A block of data
========================================================================

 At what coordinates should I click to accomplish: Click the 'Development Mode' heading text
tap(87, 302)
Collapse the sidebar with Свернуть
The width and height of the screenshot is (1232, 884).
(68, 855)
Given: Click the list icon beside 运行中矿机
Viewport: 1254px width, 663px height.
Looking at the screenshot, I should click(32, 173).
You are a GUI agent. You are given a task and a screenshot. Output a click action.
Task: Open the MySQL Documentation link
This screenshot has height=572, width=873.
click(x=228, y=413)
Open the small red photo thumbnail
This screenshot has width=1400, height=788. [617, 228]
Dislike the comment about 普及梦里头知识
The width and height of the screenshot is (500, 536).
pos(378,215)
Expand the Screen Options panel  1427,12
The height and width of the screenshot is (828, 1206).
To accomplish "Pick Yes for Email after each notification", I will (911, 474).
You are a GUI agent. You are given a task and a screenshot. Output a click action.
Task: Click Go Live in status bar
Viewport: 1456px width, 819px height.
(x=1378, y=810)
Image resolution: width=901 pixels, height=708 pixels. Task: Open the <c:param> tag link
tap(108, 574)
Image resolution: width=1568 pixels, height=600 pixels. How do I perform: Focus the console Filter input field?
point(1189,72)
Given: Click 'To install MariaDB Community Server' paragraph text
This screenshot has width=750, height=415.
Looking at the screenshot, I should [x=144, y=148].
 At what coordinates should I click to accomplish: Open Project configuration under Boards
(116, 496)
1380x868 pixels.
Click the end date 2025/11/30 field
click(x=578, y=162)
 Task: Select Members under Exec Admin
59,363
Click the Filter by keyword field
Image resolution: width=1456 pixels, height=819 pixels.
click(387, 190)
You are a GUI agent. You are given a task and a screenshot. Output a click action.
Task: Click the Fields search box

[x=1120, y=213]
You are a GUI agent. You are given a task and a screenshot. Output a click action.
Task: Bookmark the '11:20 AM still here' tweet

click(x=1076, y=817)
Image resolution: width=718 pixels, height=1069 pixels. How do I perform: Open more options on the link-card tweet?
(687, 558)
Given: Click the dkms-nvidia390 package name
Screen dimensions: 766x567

========================================================================

→ PROBLEM STATEMENT: Reproduce the records above line for line, with no changes.

→ REPLY:
 At what coordinates should I click to accomplish: Click the 'Development Mode' heading text
tap(87, 302)
Collapse the sidebar with Свернуть
The width and height of the screenshot is (1232, 884).
(68, 855)
Given: Click the list icon beside 运行中矿机
Viewport: 1254px width, 663px height.
Looking at the screenshot, I should click(32, 173).
You are a GUI agent. You are given a task and a screenshot. Output a click action.
Task: Open the MySQL Documentation link
This screenshot has height=572, width=873.
click(x=228, y=413)
Open the small red photo thumbnail
This screenshot has width=1400, height=788. [617, 228]
Dislike the comment about 普及梦里头知识
The width and height of the screenshot is (500, 536).
pos(378,215)
Expand the Screen Options panel  1427,12
The height and width of the screenshot is (828, 1206).
To accomplish "Pick Yes for Email after each notification", I will (911, 474).
You are a GUI agent. You are given a task and a screenshot. Output a click action.
Task: Click Go Live in status bar
Viewport: 1456px width, 819px height.
(x=1378, y=810)
Image resolution: width=901 pixels, height=708 pixels. Task: Open the <c:param> tag link
tap(108, 574)
Image resolution: width=1568 pixels, height=600 pixels. How do I perform: Focus the console Filter input field?
point(1189,72)
Given: Click 'To install MariaDB Community Server' paragraph text
This screenshot has width=750, height=415.
Looking at the screenshot, I should [x=144, y=148].
 At what coordinates should I click to accomplish: Open Project configuration under Boards
(116, 496)
1380x868 pixels.
Click the end date 2025/11/30 field
click(x=578, y=162)
 Task: Select Members under Exec Admin
59,363
Click the Filter by keyword field
Image resolution: width=1456 pixels, height=819 pixels.
click(387, 190)
You are a GUI agent. You are given a task and a screenshot. Output a click action.
Task: Click the Fields search box

[x=1120, y=213]
You are a GUI agent. You are given a task and a screenshot. Output a click action.
Task: Bookmark the '11:20 AM still here' tweet

click(x=1076, y=817)
Image resolution: width=718 pixels, height=1069 pixels. How do I perform: Open more options on the link-card tweet?
(687, 558)
Given: Click the dkms-nvidia390 package name
Screen dimensions: 766x567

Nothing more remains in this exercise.